Le 26 octobre 1863, la première Fédération de football est créée en Angleterre, sous le nom toujours actuel de Football Association. Une date qui marque aussi et surtout la naissance du football moderne, avec l’application de ses premières règles universelles. Mais avant cela, à quoi pouvait bien ressembler ce sport de l’autre côté de la Manche ? Petit retour sur 30 ans d’un jeu ancestral et parfois violent, entre Esquimaux et vessie de porc.

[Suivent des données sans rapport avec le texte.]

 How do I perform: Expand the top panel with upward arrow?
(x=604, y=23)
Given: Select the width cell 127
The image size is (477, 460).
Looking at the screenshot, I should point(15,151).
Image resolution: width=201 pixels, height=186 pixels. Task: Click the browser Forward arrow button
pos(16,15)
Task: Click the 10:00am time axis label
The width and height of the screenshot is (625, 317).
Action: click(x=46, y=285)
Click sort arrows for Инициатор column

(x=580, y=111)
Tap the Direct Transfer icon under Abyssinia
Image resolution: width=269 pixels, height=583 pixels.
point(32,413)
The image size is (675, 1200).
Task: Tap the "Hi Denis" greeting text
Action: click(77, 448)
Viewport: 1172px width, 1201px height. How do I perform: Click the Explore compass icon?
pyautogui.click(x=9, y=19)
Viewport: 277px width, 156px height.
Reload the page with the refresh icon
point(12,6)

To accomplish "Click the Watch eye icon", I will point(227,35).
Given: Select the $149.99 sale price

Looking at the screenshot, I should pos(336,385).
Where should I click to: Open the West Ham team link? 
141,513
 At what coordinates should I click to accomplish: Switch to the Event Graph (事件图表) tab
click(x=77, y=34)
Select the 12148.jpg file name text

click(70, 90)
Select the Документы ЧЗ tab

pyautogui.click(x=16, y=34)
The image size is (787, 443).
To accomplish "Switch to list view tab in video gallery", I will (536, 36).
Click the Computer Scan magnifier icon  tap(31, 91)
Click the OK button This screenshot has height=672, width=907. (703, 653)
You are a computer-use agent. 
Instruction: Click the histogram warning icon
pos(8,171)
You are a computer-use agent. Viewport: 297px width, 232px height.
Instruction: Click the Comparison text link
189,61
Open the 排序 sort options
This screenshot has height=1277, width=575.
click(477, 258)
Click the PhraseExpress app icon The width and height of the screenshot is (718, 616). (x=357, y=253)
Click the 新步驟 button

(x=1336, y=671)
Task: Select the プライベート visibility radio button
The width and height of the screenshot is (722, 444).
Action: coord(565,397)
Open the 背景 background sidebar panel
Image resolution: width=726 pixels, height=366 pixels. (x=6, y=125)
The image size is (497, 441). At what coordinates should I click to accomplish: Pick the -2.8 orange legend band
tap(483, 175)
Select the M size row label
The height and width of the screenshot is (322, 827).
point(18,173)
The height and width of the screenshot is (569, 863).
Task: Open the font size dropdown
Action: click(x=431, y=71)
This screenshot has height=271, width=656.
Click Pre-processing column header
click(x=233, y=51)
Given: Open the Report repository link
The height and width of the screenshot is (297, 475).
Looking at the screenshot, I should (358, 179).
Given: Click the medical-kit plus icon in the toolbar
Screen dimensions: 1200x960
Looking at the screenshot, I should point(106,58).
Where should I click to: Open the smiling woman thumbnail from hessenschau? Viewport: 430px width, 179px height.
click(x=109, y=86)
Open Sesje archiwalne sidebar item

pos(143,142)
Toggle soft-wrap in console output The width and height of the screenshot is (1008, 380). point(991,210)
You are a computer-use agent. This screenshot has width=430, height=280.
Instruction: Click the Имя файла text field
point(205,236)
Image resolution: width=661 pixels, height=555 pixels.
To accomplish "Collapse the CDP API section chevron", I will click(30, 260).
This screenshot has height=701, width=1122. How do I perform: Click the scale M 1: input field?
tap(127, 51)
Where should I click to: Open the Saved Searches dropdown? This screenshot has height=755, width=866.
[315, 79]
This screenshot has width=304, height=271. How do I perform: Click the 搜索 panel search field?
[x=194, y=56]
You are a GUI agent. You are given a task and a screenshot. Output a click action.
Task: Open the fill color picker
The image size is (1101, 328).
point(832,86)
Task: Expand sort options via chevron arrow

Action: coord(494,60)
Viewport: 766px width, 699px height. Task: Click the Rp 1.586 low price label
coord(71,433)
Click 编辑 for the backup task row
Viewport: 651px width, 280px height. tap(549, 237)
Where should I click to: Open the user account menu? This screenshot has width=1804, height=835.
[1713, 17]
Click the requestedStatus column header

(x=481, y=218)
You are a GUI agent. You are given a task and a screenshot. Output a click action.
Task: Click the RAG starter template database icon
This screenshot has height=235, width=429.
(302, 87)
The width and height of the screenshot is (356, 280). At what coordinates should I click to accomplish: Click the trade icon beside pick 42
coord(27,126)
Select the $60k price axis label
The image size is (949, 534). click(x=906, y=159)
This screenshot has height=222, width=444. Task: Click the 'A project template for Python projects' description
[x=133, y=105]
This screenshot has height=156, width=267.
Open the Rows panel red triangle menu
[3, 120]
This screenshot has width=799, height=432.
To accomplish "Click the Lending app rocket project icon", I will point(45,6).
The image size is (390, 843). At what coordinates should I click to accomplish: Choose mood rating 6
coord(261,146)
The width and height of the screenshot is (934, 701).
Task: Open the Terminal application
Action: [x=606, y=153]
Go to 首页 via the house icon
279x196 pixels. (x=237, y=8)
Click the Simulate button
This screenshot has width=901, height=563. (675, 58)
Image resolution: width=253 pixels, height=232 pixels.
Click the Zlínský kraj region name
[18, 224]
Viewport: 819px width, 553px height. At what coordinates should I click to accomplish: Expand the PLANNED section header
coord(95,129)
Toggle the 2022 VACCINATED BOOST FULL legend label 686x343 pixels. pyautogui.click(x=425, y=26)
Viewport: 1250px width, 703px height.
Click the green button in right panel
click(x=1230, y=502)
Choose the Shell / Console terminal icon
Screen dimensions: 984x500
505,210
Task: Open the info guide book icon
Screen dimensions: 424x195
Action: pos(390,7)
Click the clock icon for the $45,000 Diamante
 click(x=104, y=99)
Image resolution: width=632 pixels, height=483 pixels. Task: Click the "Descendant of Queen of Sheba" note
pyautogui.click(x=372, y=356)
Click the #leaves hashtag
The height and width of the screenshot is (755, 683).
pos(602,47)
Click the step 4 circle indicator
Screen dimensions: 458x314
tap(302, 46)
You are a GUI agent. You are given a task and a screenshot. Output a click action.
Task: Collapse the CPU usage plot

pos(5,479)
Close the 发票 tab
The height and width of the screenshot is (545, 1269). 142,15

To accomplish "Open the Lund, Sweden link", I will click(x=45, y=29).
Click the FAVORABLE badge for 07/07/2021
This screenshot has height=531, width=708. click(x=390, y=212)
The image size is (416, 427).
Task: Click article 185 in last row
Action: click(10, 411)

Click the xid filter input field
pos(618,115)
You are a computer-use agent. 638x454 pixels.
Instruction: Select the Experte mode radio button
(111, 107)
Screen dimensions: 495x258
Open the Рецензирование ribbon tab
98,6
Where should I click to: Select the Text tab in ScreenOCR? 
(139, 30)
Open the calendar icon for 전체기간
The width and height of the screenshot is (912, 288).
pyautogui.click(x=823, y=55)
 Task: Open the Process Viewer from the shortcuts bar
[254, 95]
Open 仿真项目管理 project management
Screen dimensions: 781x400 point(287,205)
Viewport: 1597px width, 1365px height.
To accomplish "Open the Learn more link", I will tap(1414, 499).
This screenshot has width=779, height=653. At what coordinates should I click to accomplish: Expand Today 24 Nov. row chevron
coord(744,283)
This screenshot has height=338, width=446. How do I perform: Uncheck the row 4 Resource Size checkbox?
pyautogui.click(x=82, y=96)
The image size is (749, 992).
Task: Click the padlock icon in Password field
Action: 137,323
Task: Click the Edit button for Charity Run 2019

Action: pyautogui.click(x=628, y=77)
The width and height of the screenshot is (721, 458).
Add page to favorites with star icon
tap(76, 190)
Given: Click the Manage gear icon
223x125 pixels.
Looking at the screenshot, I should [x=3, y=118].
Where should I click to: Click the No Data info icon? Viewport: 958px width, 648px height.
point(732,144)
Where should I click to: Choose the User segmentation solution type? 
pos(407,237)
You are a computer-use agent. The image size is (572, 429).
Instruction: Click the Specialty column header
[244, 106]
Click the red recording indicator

Conférences, expositions, remises de prix et réunions d’affaires. Depuis des décennies, voici quantité de services proposés par l’hôtel New Connaught Rooms, situé dans le très chic quartier de Covent Garden, à Londres. Mais les nouveaux golden boys internationaux savent-ils que ce lieu était autrefois le repère de la franc-maçonnerie anglaise, la Freemason’s Tavern ? Savent-ils également que l’universalité et la popularité du football se sont décidées dans ce pub entre universitaires ? Oui, c’est bien ici que le 26 octobre 1863, les représentants des écoles les plus prestigieuses d’Angleterre, les fameuses Public School, tentent d’unifier les règles d’un sport dont la pratique varie d’un endroit à l’autre du pays, créant même parfois de violentes disputes entre les équipes. En ce temps-là, parmi les nombreuses variantes du foot, deux sortent leur épingle du jeu : le football rugby, sport où le port de l’écarte-narine et les coups de tatane dans les tibias (le hacking) sont autorisés, tout comme le port de la balle avec les mains ; puis le football association, qui fait la part belle au dribbling game, un jeu de conduite de balle sans violence restreignant l’utilisation des mains à de très rares occasions. Même pour le gardien de but, puisque le poste n’existe pas. Lors de cette réunion, les discussions sont exaltées et les règles soumises au vote. Résultats : avec une large majorité, les participants édictent sur 16 règles deux lois tangibles – on ne joue plus avec les mimines et on ne se bastonne plus – sous l’égide de la première fédération de foot au monde, la Football Association. Cinq jours plus tard, après avoir inventé l’ampoule, le téléphone et la chasse d’eau, les Victoriens donnent le coup d’envoi de leur premier match « officiel » entre Blackheath et Perceval House. Score final : 2-0. Et la presse locale de préciser : « Il fait très chaud et extrêmement beau pour un mois d’octobre. »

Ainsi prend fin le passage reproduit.